DATA LISTING:
────────────────────────────────────────
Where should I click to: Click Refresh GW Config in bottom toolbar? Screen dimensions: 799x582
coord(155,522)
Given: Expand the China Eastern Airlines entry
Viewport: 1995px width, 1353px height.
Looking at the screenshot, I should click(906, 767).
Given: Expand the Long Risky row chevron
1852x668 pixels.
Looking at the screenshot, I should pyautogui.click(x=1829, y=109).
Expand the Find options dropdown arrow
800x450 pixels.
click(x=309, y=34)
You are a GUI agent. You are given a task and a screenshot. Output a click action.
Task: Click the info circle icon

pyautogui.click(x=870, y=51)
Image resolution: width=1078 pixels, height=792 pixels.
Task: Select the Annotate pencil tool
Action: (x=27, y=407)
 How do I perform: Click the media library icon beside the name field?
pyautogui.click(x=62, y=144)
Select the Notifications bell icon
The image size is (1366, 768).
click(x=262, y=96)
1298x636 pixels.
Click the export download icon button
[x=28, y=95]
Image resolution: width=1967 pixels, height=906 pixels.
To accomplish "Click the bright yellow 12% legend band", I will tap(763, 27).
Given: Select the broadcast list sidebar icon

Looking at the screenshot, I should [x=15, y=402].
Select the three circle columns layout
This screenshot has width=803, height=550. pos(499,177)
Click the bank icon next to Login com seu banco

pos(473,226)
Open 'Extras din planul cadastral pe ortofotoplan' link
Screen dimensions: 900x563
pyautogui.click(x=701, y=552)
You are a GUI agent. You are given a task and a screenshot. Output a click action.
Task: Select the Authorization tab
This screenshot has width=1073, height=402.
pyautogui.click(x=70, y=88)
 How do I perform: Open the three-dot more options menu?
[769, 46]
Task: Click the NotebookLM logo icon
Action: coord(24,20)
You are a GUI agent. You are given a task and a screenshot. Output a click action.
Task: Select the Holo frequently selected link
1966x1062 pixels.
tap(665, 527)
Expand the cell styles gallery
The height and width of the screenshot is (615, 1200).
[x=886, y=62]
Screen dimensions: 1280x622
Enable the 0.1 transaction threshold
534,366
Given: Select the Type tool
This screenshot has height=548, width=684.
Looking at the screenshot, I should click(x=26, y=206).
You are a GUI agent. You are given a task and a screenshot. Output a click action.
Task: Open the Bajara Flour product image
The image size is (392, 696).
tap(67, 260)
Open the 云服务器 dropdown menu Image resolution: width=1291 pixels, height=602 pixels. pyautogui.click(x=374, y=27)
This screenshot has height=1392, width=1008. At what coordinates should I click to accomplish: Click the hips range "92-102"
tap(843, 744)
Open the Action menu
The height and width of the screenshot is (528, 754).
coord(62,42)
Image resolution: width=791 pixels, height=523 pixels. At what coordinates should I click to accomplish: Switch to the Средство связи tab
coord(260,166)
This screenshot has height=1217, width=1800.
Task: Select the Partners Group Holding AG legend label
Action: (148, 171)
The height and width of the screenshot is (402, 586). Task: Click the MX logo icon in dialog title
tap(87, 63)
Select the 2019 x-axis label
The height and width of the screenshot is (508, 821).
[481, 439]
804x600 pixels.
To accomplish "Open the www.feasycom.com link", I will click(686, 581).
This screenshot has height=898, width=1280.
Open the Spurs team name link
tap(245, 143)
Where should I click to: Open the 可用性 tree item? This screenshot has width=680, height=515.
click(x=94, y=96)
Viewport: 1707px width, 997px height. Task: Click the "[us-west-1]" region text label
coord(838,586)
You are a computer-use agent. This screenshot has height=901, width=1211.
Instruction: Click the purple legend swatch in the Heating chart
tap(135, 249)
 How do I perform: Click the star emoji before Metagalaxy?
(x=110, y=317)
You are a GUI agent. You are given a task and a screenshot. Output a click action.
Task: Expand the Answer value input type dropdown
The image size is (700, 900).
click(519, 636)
────────────────────────────────────────
For each line in the data above that contains the string "will", extract the line.

To accomplish "Click the bright yellow 12% legend band", I will tap(763, 27).
To accomplish "Open the www.feasycom.com link", I will click(686, 581).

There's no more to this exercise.